Music has, over the past century or so, been a vehicle for celebration, celebrating the good things in life, the special things that make life worth living; love, friendship, happiness. Music has, however, also been used as a means of protest, protesting the ills of life, the injustices of society that make the world an inherently worse place to live in; war, racism, financial inequality.
Woody Guthrie, in 1940, wrote “This Land Is Your Land“, critisising the uneven distribution of wealth in the US, and in 1979 American punk band the Dead Kennedys released “Kill the Poor“, a scathing satirical commentary on the same topic. In 1977, this time in Britain, and in the same year as Queen Elizabeth II’s Silver Jubilee, the pioneering punk band the Sex Pistols released “God Save The Queen“, also using satire to put their devastatingly clear point across, that the British people do not need the British Royal family, or, as Rotten sings, the “facist regime“.
Listen to “God Save The Queen” by the Sex Pistols below:
While the Pistols’ track is still, by some way, the best known and most successful anti-monarchist song, other artists have voiced their discontent with the royal elite of this nation.
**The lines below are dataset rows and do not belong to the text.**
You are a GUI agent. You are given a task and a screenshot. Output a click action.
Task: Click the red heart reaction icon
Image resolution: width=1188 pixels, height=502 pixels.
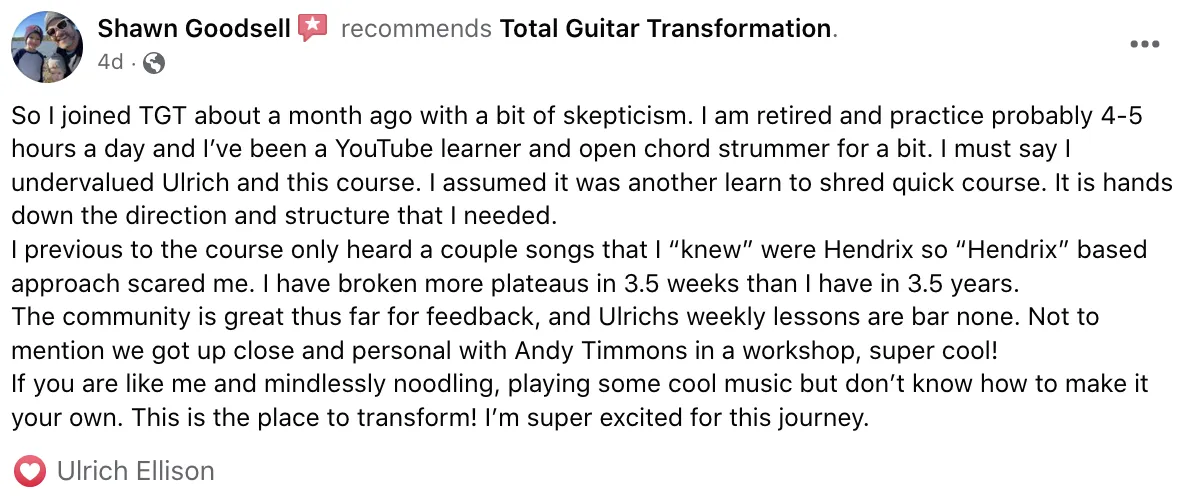tap(30, 471)
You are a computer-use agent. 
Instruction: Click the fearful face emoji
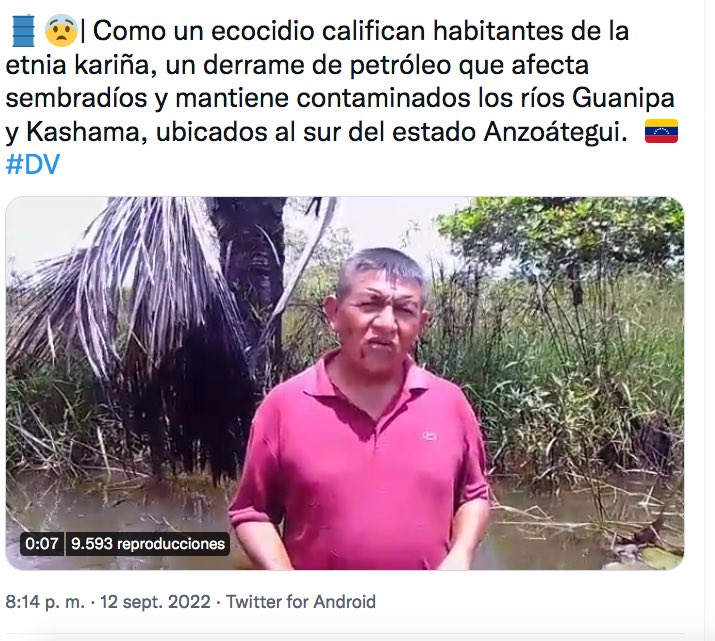click(61, 31)
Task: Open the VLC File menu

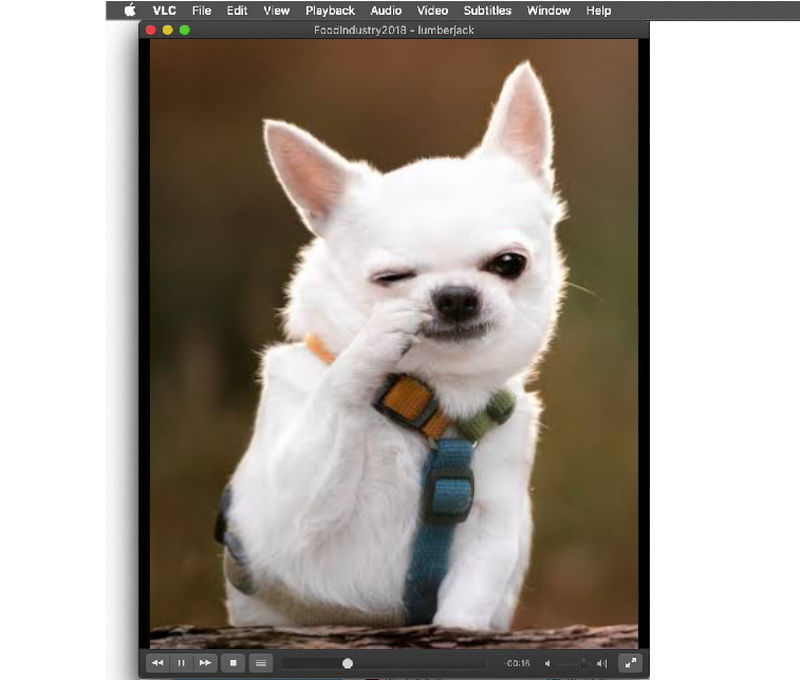Action: point(201,11)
The Smiths, in 1986, penned “The Queen Is Dead“, while the Stone Roses, to the tune of the traditional English ballad “Scarborough Fair“, released the short, sweet and unmistakably direct “Elizabeth My Dear“, and then, in 1992, came the Manic Street Preachers with their brutally anti-royalist number “Repeat“.
Listen to “Elizabeth My Dear” below:
And now enter Scottish punk band Gutterblood, with special guest Bonnie Prince Bob, with their contribution to the topic at hand. They have released “Gardyloo“, possibly the most anti-royal, and certainly the most combative of the lot, on the eve of King Charles III’s coronation.
The track holds no bars in insults nor imagery, labelling the current king a “Royal fool”, an”inbred son“, and a “mollycoddled imbecile festooned in golden shite“. His supposed ills are called out as well, implicating that, because “Diana rode an Arab“, he “bumped her off in Paris“, and his ties to Jimmy Saville and Rolf Harris are explicitly mentioned.
Bonnie Prince Bob then lyrically reminds His Majesty just why, is his opinion, the royal family is disliked so much by the dispossessed of this country: “Your riches come from workers’ toil and that’s why you’re despised“. The king, in an ongoing scene within the song, has his royal entourage rushed and is then lead to the guillotine and promptly beheaded, thereby allowing Bonnie Prince Bob a triumphant sense of justice.